# PASSAGE SHOWN:
******

On the Git mailing list, Junio C Hamano wrote (reply to this):

Derrick Stolee <stolee@gmail.com> writes:

> consider this documentation diff, and I look forward to other review
> comments that I can use to improve this series before sending v2.
>
> diff --git a/Documentation/git-for-each-ref.txt
> b/Documentation/git-for-each-ref.txt
> index c1dd12b93cf..5154ba3e2a7 100644
> --- a/Documentation/git-for-each-ref.txt
> +++ b/Documentation/git-for-each-ref.txt
> @@ -264,6 +264,16 @@ ahead-behind:<committish>::
>   commits ahead and behind, respectively, when comparing the output
>   ref to the `<committish>` specified in the format.
>
> +is-base:<committish>::
> + In at most one row, `(<committish>)` will appear to indicate the ref
> + that minimizes the number of commits in the first-parent history of
> + `<committish>` and not in the first-parent history of the ref. Ties
> + are broken by favoring the earliest ref in the list. Note that this
> + token will not appear if the first-parent history of `<committish>`
> + does not intersect the first-parent histories of the filtered refs.
> + This can be used as a heuristic to guess which of the filtered refs
> + was used as the base of the branch that produced `<committish>`.
> +

OK.  Knowing what definition you used is crucial when reading the
implementation, as we cannot tell what you wanted to implement
without it ;-)

Thanks.

******

# DATASET SECTION:
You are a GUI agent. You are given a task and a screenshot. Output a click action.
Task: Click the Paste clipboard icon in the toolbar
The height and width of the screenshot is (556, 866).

******

In the mailing-list reply above, how are ties broken for the is-base token?

# WORKED ANSWER:
By favoring the earliest ref in the list.